A team at MIT’s Computer Science and Artificial Intelligence Laboratory (CSAIL) has unveiled a new neural reasoning architecture that achieves unprecedented performance on graduate-level mathematics, scoring 94% on the MATH benchmark — surpassing the previous best of 86% set just four months ago.

The system, called VerifyChain, combines large language model reasoning with a formal proof verification layer. Unlike previous approaches that relied solely on scaling chain-of-thought prompting, VerifyChain introduces a novel “reason-then-verify” loop where each intermediate step in a mathematical derivation is checked against a lean proof assistant before the model proceeds.

How It Works

“The key insight is that language models are remarkably good at generating plausible proof steps, but they hallucinate at a rate that makes them unreliable for formal mathematics,” said Dr. Elena Vasquez, the project’s lead researcher, in an interview with The Meridian. “By adding a verification layer, we get the creative reasoning of a language model with the rigor of a proof assistant.”

The architecture processes problems in three phases:

  1. Problem decomposition: The language model breaks the problem into subgoals, identifying which mathematical domains are relevant.
  2. Guided reasoning: For each subgoal, the model generates candidate proof steps, which are immediately verified by a Lean 4 backend.
  3. Synthesis: Verified steps are composed into a complete solution, with the model providing natural-language explanations alongside the formal proof.

Benchmark Results

On the MATH benchmark — a collection of 12,500 competition mathematics problems spanning algebra, geometry, number theory, and combinatorics — VerifyChain scored 94.2%, up from the previous state of the art of 86.1%. More striking was its performance on the hardest difficulty tier (Level 5), where it achieved 87%, compared to 71% by the next-best system.

The team also evaluated VerifyChain on the newly released GradMath benchmark, which contains problems drawn from graduate-level qualifying exams in pure mathematics. Here the system scored 72%, compared to an average of 68% among human graduate students who took the same exam under timed conditions.

Implications and Limitations

The researchers are careful to note that VerifyChain’s strong performance does not mean AI has “solved” mathematics. The system still struggles with problems requiring novel constructions or creative leaps that go beyond known techniques.

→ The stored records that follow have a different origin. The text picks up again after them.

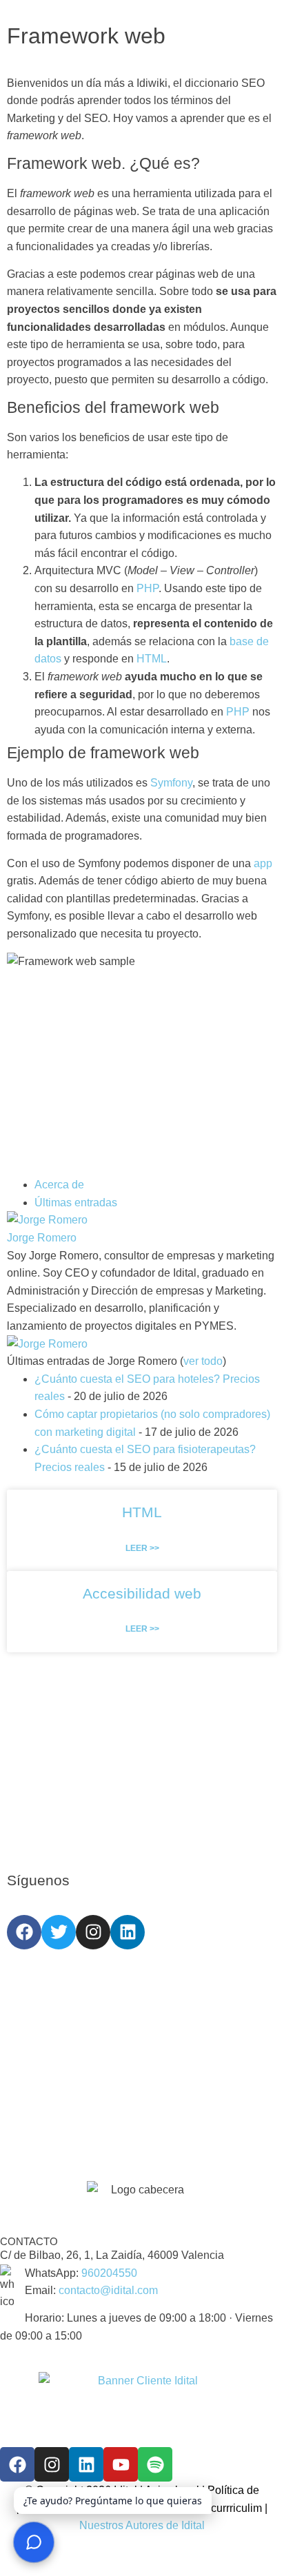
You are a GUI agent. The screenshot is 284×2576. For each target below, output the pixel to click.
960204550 (109, 2273)
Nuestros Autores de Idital (142, 2525)
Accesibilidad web (142, 1593)
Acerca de (59, 1184)
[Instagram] (93, 1932)
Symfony (171, 783)
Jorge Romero (42, 1238)
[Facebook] (24, 1932)
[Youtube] (120, 2464)
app (263, 863)
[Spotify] (155, 2464)
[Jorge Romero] (47, 1220)
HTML (151, 659)
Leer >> (142, 1548)
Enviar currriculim (219, 2508)
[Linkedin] (127, 1932)
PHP (147, 588)
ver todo (203, 1361)
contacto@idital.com (108, 2290)
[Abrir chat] (34, 2542)
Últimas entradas (75, 1202)
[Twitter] (58, 1932)
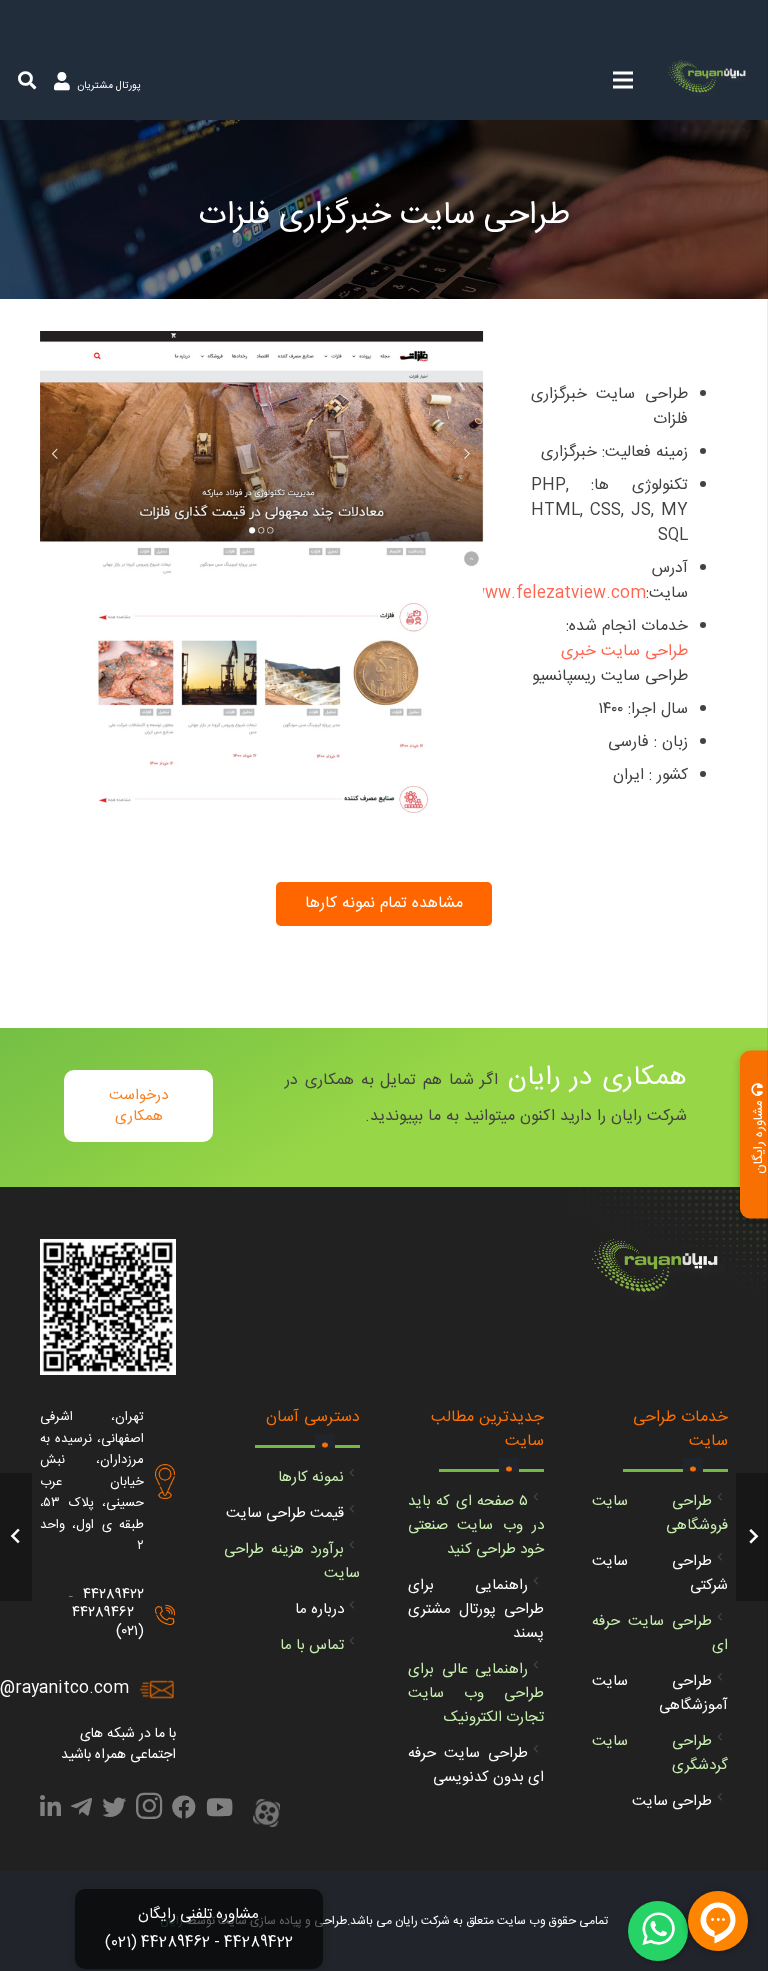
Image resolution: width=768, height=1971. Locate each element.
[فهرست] (623, 80)
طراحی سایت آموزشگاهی (660, 1693)
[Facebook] (184, 1811)
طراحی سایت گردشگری (660, 1753)
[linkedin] (50, 1811)
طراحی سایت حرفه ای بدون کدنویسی (476, 1765)
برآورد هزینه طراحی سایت (292, 1561)
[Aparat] (266, 1815)
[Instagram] (149, 1812)
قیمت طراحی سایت (285, 1513)
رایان (171, 1921)
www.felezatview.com (559, 593)
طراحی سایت (672, 1801)
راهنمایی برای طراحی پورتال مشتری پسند (476, 1609)
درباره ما (319, 1609)
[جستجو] (27, 80)
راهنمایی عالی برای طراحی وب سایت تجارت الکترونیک (476, 1693)
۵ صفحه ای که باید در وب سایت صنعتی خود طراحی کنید (476, 1525)
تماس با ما (312, 1645)
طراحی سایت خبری (624, 651)
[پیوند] (710, 80)
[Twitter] (114, 1811)
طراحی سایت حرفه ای (660, 1633)
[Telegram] (81, 1811)
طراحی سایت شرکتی (660, 1573)
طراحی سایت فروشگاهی (660, 1513)
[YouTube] (219, 1811)
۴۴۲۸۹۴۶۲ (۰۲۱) (108, 1622)
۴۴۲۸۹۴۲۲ (113, 1594)
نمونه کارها (311, 1477)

“This is a tool for mathematicians, not a replacement for them,” Dr. Vasquez emphasized. “The most exciting application is in proof exploration — helping researchers check whether an approach to an open problem is viable before investing weeks of effort.”

The system also requires significant computational resources. Each MATH benchmark problem took an average of 45 seconds to solve, compared to 2 seconds for standard language model approaches, due to the overhead of formal verification.

The team plans to release the model weights and verification infrastructure as open source within the next month.